Again, this is part of a desire for the world to be simple. The Millennial generation has grown up in a world shaped by the gains of the ’80s, when a rainbow coalition of queer activists, feminists, and left-wingers took on the establishment and religious right: AIDS denialists, golf-club sexists, segregation sympathizers, and televangelists ranting about Sodom. The lines are not so easily drawn now, and the modern left finds it hard to parse clashes between two oppressed groups, such as conservative Muslim parents and LGBTQ-friendly school curricula.

Much of the fan commentary following Rowling’s article has focused on what the Harry Potter series was “really about,” and whether its author has betrayed those principles. To outsiders, these discussions can seem bizarre—arguments about fascism and eugenics play out with references to goblins and Polyjuice Potions—but they are a reflection of how deeply some Millennials have been shaped by Rowling’s world. This emotional synthesis of reader and writer happens only with books we love when we are young. (I am sad, but strangely relieved, that my own beloved Terry Pratchett is safely dead.) On The Leaky Cauldron, one commenter argued against presenting “sanitized news coverage in the way the ministry and news media do in light of Voldemort’s return.” Another replied that Voldemort demonized mudbloods and muggles for not inheriting wizarding ability: “Guess who else is demonising people for not having the correct blood to be who they say they are?” Rowling gave these fans the tools they use to think about the world. Now they are having to unstitch themselves from her universe, and discover where Harry Potter ends and they begin. It’s a wrench at least as big as leaving home.

As for me, these days, there are no more fraught car journeys with my parents. I’m still an atheist, but I see now what I couldn’t then: that their religion guided them toward a moral life. When I was growing up, they volunteered in soup kitchens, and our Christmas dinner table often had a seat for someone who would otherwise have been alone. In the past few months, my mother has agonized over her regular visits to the sick and dying in hospital, worried she might bring COVID-19 into the ward. (Never mind the fact that she is 75.)

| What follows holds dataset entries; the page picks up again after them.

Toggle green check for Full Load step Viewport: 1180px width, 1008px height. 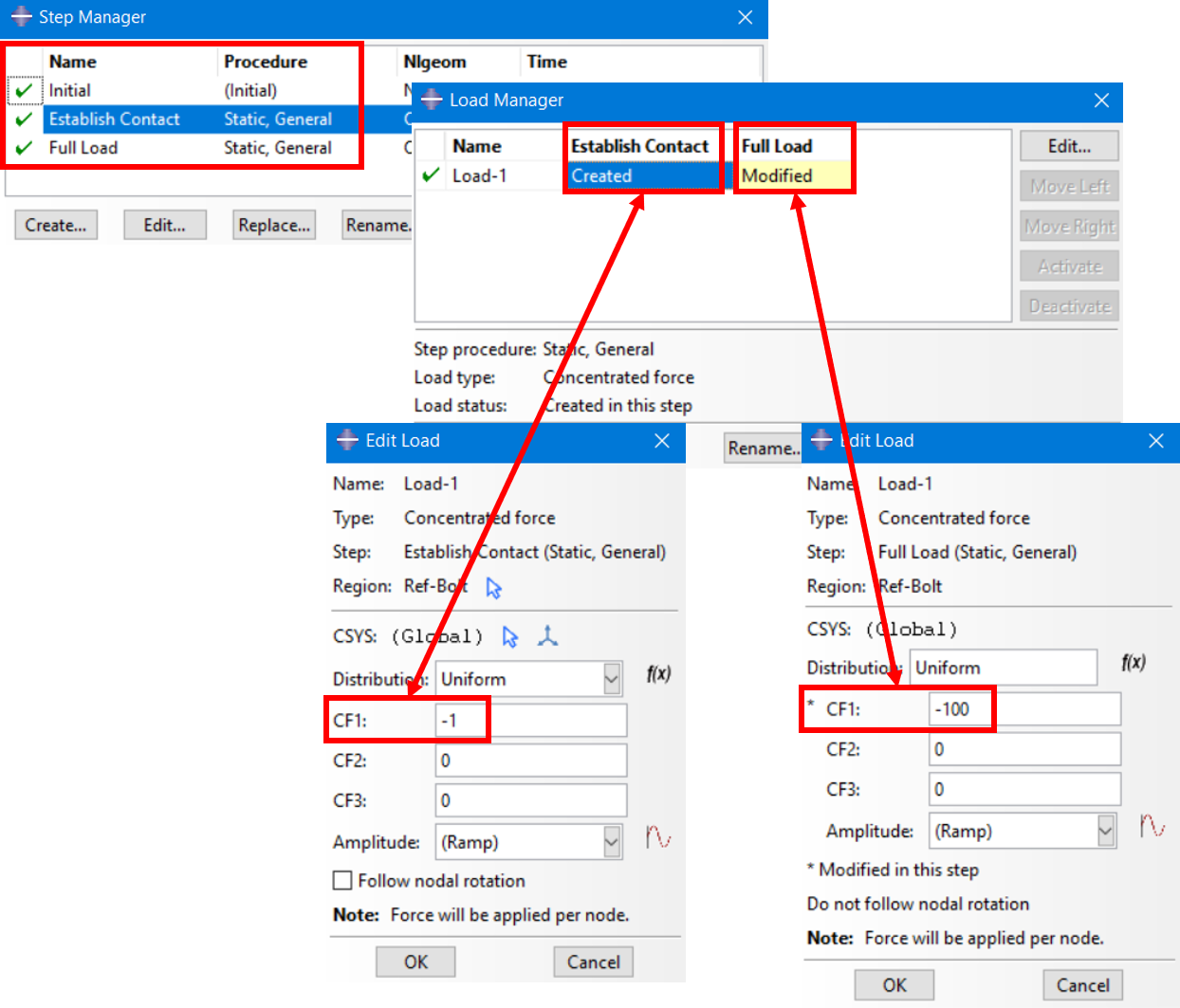coord(25,148)

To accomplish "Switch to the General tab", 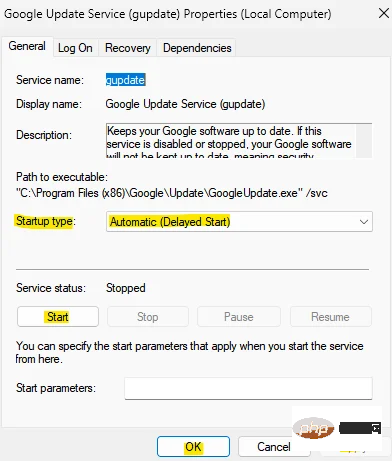I will click(27, 46).
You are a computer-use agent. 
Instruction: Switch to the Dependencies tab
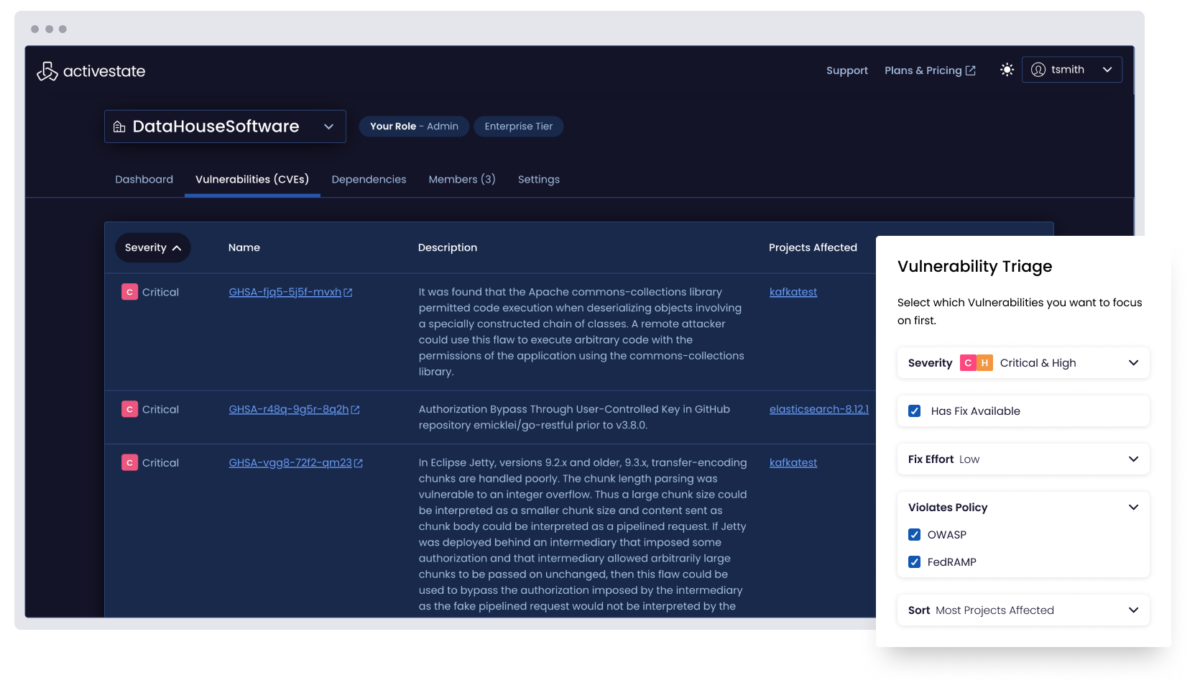pyautogui.click(x=368, y=180)
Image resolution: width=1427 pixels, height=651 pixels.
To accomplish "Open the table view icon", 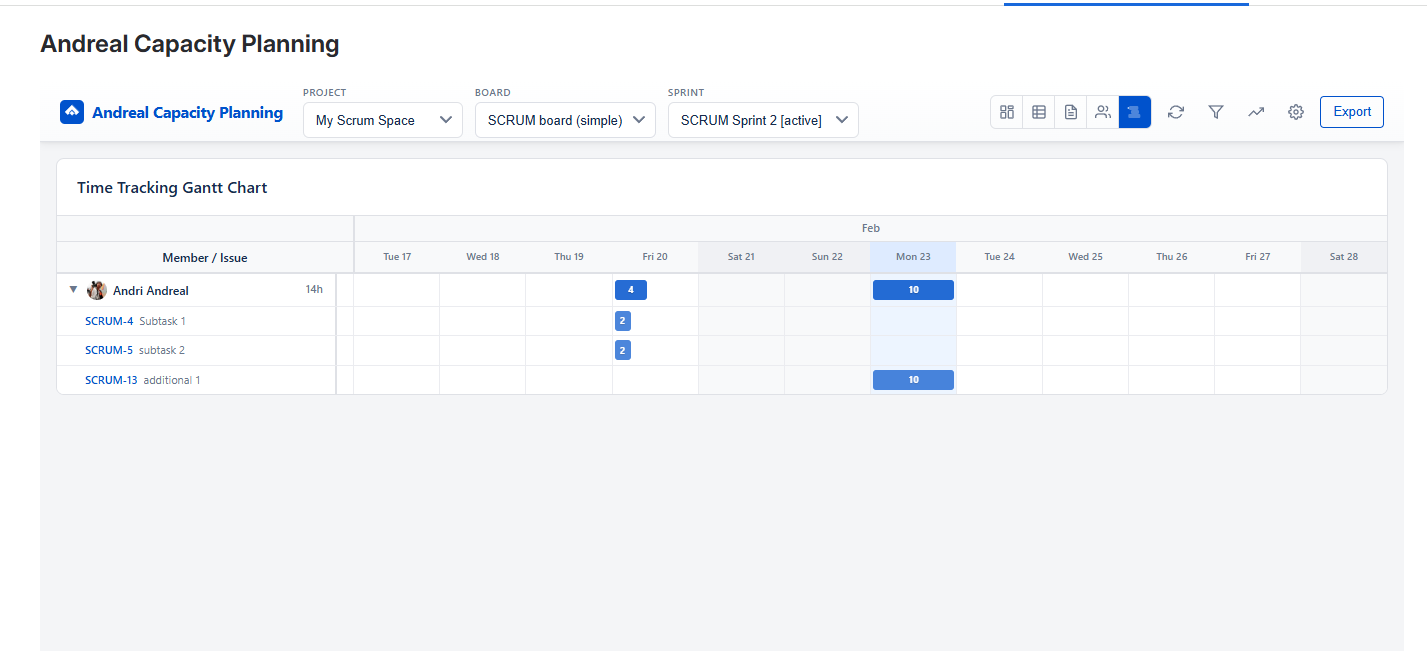I will coord(1038,112).
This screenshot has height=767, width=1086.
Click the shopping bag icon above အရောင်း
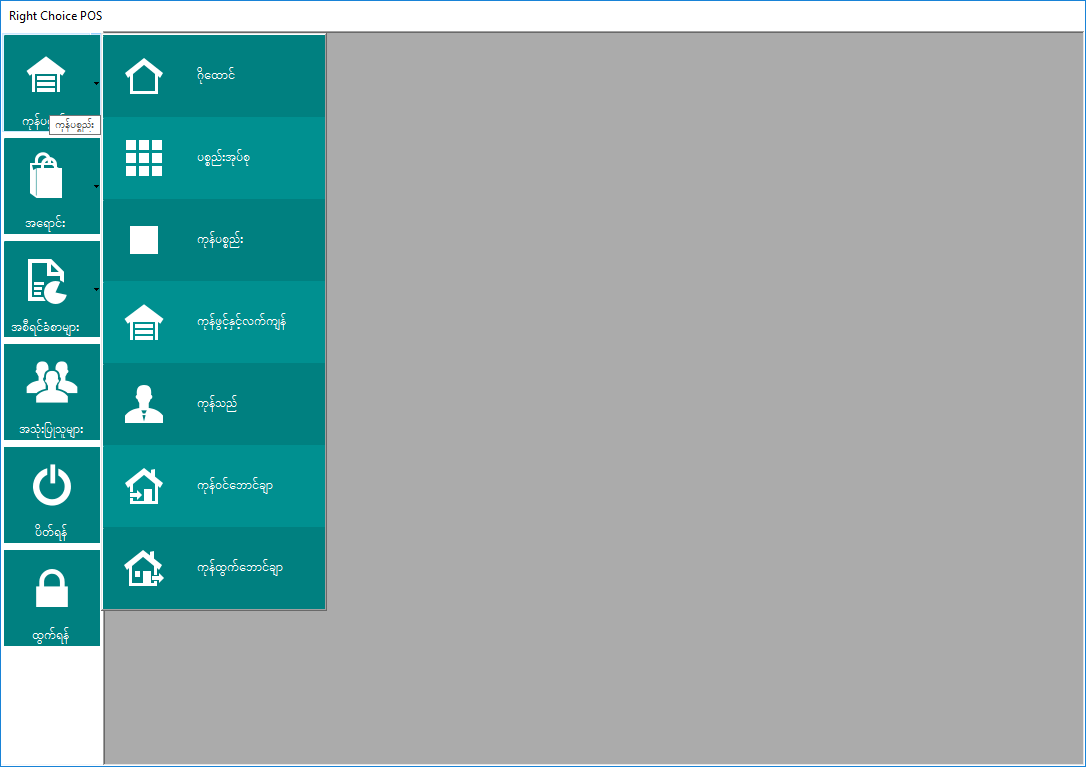(x=46, y=177)
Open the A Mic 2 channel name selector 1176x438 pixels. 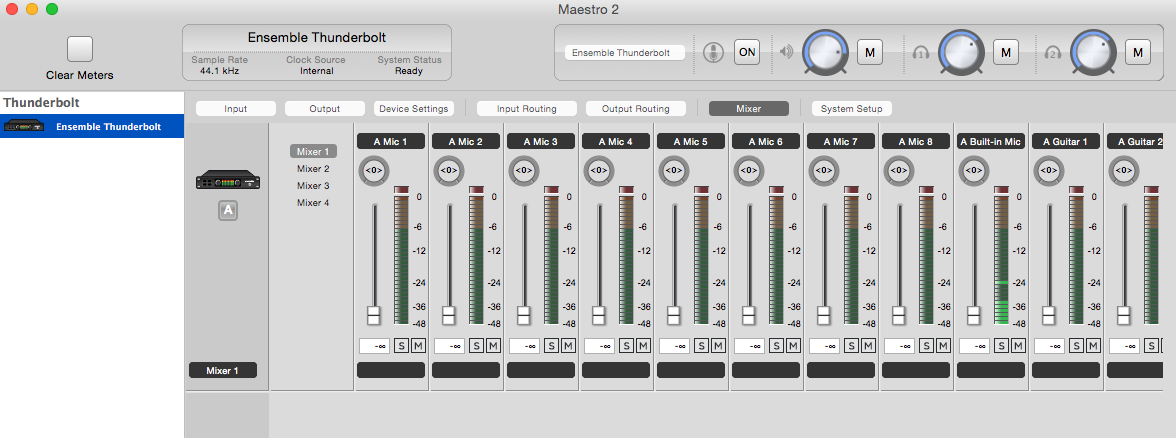click(466, 142)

My questions about my parent’s beliefs are still legitimate: It shouldn’t be taboo to ask them. My criticisms of organized religion are too. But you can’t live by doctrine at the expense of humanity. Adulting is hard because the world isn’t Dumbledore’s Army versus the Death Eaters, and Rowling hasn’t morphed into Voldemort overnight. You may disagree with what she writes about sex and gender, but she is still a rare multimillionaire who pays the same tax rate as you and me, a tireless campaigner for single parents, the founder of a charity to spare children from living in orphanages, and the woman whose response to the pandemic was to give away £1 million.

Those who feel rejected and disoriented by that should look for comfort in the character who is the true moral center of the Potterverse. It was never Harry, the boy who happened to live, whose luck always holds, whose mistakes are minor. It is Severus Snape, who was made miserable by Harry’s father and took it out on Harry, who loved Harry’s mother and betrayed her friends, who redeemed himself with a morally repugnant act. A bully, a victim, a villain, and a hero: a human.